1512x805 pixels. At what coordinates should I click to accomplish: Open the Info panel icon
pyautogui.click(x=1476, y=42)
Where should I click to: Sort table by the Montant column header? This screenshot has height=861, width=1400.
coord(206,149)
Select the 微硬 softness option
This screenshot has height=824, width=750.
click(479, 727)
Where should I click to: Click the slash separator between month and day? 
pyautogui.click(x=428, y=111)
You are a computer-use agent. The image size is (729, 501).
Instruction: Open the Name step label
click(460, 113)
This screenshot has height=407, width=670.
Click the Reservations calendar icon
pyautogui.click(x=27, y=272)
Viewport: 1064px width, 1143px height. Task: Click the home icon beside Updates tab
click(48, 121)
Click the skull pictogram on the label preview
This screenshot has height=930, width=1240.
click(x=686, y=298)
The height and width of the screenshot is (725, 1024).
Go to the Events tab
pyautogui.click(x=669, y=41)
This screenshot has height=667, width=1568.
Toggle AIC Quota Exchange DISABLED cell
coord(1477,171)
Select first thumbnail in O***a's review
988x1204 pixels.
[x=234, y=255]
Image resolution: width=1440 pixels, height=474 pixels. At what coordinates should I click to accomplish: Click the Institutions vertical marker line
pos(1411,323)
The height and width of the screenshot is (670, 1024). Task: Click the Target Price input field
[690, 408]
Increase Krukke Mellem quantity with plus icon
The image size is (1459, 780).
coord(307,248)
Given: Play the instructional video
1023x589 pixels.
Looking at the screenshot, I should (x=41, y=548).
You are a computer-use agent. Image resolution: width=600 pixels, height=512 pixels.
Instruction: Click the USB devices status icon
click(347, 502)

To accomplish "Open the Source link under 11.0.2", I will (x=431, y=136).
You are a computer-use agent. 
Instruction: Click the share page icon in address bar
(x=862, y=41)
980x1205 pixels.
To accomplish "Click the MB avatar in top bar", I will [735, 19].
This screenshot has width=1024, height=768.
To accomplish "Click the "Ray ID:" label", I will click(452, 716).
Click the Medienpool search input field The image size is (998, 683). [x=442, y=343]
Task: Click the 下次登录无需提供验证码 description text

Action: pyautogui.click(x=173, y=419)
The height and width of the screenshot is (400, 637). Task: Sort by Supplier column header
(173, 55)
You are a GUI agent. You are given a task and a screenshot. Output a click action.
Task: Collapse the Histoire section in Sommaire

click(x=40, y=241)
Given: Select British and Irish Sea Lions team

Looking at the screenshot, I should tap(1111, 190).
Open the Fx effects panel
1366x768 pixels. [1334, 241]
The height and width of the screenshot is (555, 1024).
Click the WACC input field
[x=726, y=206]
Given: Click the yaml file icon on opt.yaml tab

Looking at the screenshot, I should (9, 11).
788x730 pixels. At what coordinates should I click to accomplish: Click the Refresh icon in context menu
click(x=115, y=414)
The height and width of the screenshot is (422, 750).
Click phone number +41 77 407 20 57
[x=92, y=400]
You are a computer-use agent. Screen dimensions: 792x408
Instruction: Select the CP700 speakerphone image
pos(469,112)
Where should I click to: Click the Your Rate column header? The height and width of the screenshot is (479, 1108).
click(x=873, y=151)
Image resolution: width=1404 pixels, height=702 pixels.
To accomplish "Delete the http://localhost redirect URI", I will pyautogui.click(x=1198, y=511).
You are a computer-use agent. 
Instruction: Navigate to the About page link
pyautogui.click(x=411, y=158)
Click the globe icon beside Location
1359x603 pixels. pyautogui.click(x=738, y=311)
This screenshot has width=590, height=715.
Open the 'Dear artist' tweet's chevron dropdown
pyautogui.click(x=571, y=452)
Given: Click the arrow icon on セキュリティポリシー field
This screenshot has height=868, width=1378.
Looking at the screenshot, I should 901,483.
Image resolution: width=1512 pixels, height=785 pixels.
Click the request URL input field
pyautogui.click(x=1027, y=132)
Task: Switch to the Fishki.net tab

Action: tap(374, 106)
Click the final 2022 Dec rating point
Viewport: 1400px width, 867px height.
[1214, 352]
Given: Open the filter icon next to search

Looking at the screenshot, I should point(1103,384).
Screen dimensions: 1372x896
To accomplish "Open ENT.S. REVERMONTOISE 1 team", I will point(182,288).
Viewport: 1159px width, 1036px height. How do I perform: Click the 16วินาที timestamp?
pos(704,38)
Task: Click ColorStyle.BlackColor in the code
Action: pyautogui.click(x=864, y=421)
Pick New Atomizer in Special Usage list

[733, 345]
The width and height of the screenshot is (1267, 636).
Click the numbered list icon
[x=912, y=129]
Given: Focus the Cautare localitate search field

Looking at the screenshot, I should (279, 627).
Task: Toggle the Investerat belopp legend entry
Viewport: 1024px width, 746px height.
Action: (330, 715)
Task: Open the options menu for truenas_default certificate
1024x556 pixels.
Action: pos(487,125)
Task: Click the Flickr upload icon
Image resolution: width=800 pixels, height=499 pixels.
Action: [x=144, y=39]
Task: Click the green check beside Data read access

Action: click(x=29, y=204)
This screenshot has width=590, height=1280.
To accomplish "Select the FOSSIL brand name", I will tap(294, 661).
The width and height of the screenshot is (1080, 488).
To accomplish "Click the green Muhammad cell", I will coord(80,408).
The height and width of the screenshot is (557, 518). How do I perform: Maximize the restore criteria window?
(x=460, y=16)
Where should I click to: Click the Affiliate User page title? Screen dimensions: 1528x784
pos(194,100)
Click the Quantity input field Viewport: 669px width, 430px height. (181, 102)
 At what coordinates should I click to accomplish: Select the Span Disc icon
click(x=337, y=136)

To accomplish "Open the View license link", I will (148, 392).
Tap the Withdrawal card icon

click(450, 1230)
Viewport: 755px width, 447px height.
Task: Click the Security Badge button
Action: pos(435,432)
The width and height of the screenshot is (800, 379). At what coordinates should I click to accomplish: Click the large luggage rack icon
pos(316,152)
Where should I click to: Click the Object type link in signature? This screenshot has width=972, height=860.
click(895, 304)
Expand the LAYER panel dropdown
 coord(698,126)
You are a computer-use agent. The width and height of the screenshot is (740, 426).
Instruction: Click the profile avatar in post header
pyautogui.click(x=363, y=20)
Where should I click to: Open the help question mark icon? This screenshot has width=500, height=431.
..........
(WORK REQUIRED):
Transcribe the material in full; every line must match exactly.

(COMPLETED TASK):
1512x805 pixels. At what coordinates should I click to accomplish: Open the Info panel icon
pyautogui.click(x=1476, y=42)
Where should I click to: Sort table by the Montant column header? This screenshot has height=861, width=1400.
coord(206,149)
Select the 微硬 softness option
This screenshot has height=824, width=750.
click(479, 727)
Where should I click to: Click the slash separator between month and day? 
pyautogui.click(x=428, y=111)
You are a computer-use agent. The image size is (729, 501).
Instruction: Open the Name step label
click(460, 113)
This screenshot has height=407, width=670.
Click the Reservations calendar icon
pyautogui.click(x=27, y=272)
Viewport: 1064px width, 1143px height. Task: Click the home icon beside Updates tab
click(48, 121)
Click the skull pictogram on the label preview
This screenshot has height=930, width=1240.
click(x=686, y=298)
The height and width of the screenshot is (725, 1024).
Go to the Events tab
pyautogui.click(x=669, y=41)
This screenshot has height=667, width=1568.
Toggle AIC Quota Exchange DISABLED cell
coord(1477,171)
Select first thumbnail in O***a's review
988x1204 pixels.
[x=234, y=255]
Image resolution: width=1440 pixels, height=474 pixels. At what coordinates should I click to accomplish: Click the Institutions vertical marker line
pos(1411,323)
The height and width of the screenshot is (670, 1024). Task: Click the Target Price input field
[690, 408]
Increase Krukke Mellem quantity with plus icon
The image size is (1459, 780).
coord(307,248)
Given: Play the instructional video
1023x589 pixels.
Looking at the screenshot, I should (x=41, y=548).
You are a computer-use agent. Image resolution: width=600 pixels, height=512 pixels.
Instruction: Click the USB devices status icon
click(347, 502)

To accomplish "Open the Source link under 11.0.2", I will (x=431, y=136).
You are a computer-use agent. 
Instruction: Click the share page icon in address bar
(x=862, y=41)
980x1205 pixels.
To accomplish "Click the MB avatar in top bar", I will [735, 19].
This screenshot has width=1024, height=768.
To accomplish "Click the "Ray ID:" label", I will click(452, 716).
Click the Medienpool search input field The image size is (998, 683). [x=442, y=343]
Task: Click the 下次登录无需提供验证码 description text

Action: pyautogui.click(x=173, y=419)
The height and width of the screenshot is (400, 637). Task: Sort by Supplier column header
(173, 55)
You are a GUI agent. You are given a task and a screenshot. Output a click action.
Task: Collapse the Histoire section in Sommaire

click(x=40, y=241)
Given: Select British and Irish Sea Lions team

Looking at the screenshot, I should tap(1111, 190).
Open the Fx effects panel
1366x768 pixels. [1334, 241]
The height and width of the screenshot is (555, 1024).
Click the WACC input field
[x=726, y=206]
Given: Click the yaml file icon on opt.yaml tab

Looking at the screenshot, I should (9, 11).
788x730 pixels. At what coordinates should I click to accomplish: Click the Refresh icon in context menu
click(x=115, y=414)
The height and width of the screenshot is (422, 750).
Click phone number +41 77 407 20 57
[x=92, y=400]
You are a computer-use agent. Screen dimensions: 792x408
Instruction: Select the CP700 speakerphone image
pos(469,112)
Where should I click to: Click the Your Rate column header? The height and width of the screenshot is (479, 1108).
click(x=873, y=151)
Image resolution: width=1404 pixels, height=702 pixels.
To accomplish "Delete the http://localhost redirect URI", I will pyautogui.click(x=1198, y=511).
You are a computer-use agent. 
Instruction: Navigate to the About page link
pyautogui.click(x=411, y=158)
Click the globe icon beside Location
1359x603 pixels. pyautogui.click(x=738, y=311)
This screenshot has width=590, height=715.
Open the 'Dear artist' tweet's chevron dropdown
pyautogui.click(x=571, y=452)
Given: Click the arrow icon on セキュリティポリシー field
This screenshot has height=868, width=1378.
Looking at the screenshot, I should 901,483.
Image resolution: width=1512 pixels, height=785 pixels.
Click the request URL input field
pyautogui.click(x=1027, y=132)
Task: Switch to the Fishki.net tab

Action: tap(374, 106)
Click the final 2022 Dec rating point
Viewport: 1400px width, 867px height.
[1214, 352]
Given: Open the filter icon next to search

Looking at the screenshot, I should point(1103,384).
Screen dimensions: 1372x896
To accomplish "Open ENT.S. REVERMONTOISE 1 team", I will point(182,288).
Viewport: 1159px width, 1036px height. How do I perform: Click the 16วินาที timestamp?
pos(704,38)
Task: Click ColorStyle.BlackColor in the code
Action: pyautogui.click(x=864, y=421)
Pick New Atomizer in Special Usage list

[733, 345]
The width and height of the screenshot is (1267, 636).
Click the numbered list icon
[x=912, y=129]
Given: Focus the Cautare localitate search field

Looking at the screenshot, I should (279, 627).
Task: Toggle the Investerat belopp legend entry
Viewport: 1024px width, 746px height.
Action: (330, 715)
Task: Open the options menu for truenas_default certificate
1024x556 pixels.
Action: pos(487,125)
Task: Click the Flickr upload icon
Image resolution: width=800 pixels, height=499 pixels.
Action: [x=144, y=39]
Task: Click the green check beside Data read access

Action: click(x=29, y=204)
This screenshot has width=590, height=1280.
To accomplish "Select the FOSSIL brand name", I will tap(294, 661).
The width and height of the screenshot is (1080, 488).
To accomplish "Click the green Muhammad cell", I will coord(80,408).
The height and width of the screenshot is (557, 518). How do I perform: Maximize the restore criteria window?
(x=460, y=16)
Where should I click to: Click the Affiliate User page title? Screen dimensions: 1528x784
pos(194,100)
Click the Quantity input field Viewport: 669px width, 430px height. (181, 102)
 At what coordinates should I click to accomplish: Select the Span Disc icon
click(x=337, y=136)

To accomplish "Open the View license link", I will (148, 392).
Tap the Withdrawal card icon

click(450, 1230)
Viewport: 755px width, 447px height.
Task: Click the Security Badge button
Action: pos(435,432)
The width and height of the screenshot is (800, 379). At what coordinates should I click to accomplish: Click the large luggage rack icon
pos(316,152)
Where should I click to: Click the Object type link in signature? This screenshot has width=972, height=860.
click(895, 304)
Expand the LAYER panel dropdown
 coord(698,126)
You are a computer-use agent. The width and height of the screenshot is (740, 426).
Instruction: Click the profile avatar in post header
pyautogui.click(x=363, y=20)
Where should I click to: Open the help question mark icon? This screenshot has width=500, height=431.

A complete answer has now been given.